Indeed, one such lament we are always hearing from such quarters is that our “public” school system is failing, always accompanied by the clamor for more and more money to fix it. What if our government schools are not failing?  What if they are doing exactly what they are designed to do?  Given the model our school system is based on (Prussia’s) and the sentiments expressed by many of its promoters and pioneers, (e.g. “The role of the schoolmaster is to collect little plastic lumps of human dough from private households and shape them on the social kneading board.” Edward Ross, Sociologist, and “We want one class of persons to have a liberal education, and we want another class of persons, a very much larger class of necessity in every society, to forgo the privilege of a liberal education and fit themselves to perform specific difficult manual tasks.” –Woodrow Wilson) a strong case can be made that our school system is just fine: It is not designed to produce critical thinkers; it is designed to produce compliant mass consumers, and it does.  When the most pious prophets of the public school systems tell you the system is failing, they mean that it hasn’t yet succeeded in removing all independent thought from the labor and middle-management classes quite yet!

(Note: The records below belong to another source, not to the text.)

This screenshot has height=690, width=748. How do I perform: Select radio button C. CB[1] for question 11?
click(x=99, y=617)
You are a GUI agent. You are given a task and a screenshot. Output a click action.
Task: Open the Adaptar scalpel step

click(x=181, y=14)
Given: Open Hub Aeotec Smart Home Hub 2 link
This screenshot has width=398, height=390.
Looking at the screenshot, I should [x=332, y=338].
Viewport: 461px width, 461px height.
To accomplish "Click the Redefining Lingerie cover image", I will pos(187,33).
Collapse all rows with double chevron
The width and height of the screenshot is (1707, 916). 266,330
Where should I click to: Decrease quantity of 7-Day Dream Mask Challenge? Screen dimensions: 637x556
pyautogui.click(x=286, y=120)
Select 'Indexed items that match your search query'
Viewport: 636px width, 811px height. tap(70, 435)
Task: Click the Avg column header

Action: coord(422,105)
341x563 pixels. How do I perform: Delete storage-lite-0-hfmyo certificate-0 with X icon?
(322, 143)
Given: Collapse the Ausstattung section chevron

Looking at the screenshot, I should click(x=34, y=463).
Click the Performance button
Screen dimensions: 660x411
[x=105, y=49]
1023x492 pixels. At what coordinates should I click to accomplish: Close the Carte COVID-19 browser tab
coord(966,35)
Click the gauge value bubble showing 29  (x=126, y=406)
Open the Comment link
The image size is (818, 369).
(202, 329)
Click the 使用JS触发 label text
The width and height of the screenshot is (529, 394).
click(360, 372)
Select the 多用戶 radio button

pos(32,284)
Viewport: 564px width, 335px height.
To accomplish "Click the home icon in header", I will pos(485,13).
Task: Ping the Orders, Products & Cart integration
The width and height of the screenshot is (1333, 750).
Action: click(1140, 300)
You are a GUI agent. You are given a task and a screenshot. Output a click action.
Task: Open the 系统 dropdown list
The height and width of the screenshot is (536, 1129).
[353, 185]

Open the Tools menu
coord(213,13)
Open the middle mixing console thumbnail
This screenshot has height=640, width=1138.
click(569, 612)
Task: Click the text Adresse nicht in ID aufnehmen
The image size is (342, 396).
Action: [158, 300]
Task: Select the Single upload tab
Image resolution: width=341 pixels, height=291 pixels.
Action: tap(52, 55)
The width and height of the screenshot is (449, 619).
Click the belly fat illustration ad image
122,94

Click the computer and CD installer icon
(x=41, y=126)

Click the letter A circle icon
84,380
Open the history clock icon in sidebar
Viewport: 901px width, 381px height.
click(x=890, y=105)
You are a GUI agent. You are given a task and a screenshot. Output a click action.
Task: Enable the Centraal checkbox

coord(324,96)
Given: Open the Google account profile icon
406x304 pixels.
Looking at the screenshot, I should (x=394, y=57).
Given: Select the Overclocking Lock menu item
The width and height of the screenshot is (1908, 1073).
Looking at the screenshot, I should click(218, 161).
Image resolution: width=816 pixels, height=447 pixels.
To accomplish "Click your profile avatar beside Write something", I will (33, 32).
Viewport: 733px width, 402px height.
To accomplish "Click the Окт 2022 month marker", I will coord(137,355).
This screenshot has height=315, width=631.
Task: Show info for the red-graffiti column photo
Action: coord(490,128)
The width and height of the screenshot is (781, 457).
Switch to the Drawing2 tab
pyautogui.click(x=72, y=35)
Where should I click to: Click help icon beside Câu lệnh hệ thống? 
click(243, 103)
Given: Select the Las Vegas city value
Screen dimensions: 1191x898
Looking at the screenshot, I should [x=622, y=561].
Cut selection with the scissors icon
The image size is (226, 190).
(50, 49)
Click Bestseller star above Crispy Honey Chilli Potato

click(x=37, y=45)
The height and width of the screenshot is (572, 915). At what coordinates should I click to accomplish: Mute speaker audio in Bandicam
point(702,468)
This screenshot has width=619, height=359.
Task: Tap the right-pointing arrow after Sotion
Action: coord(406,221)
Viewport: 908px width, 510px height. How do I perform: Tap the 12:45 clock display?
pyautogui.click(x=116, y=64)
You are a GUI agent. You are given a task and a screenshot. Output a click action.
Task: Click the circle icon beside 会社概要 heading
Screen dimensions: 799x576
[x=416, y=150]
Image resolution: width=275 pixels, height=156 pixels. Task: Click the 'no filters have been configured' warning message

Now don’t go thinking that because I’m critical of government schools that I must be a snob for a snob for parochial schools.  Faith-based private schools, at least of the Catholic variety (of which I have some passing familiarity) may have a better record of producing literate, college-bound graduates than government schools, but they are very comfortable following the Prussian model as well, in some ways to an even greater degree than government schools (case in point: Uniforms and corporal punishment).  It just would not do to give your flock too great a taste of independent thinking, lest they come to question their faith, and ultimately the Church!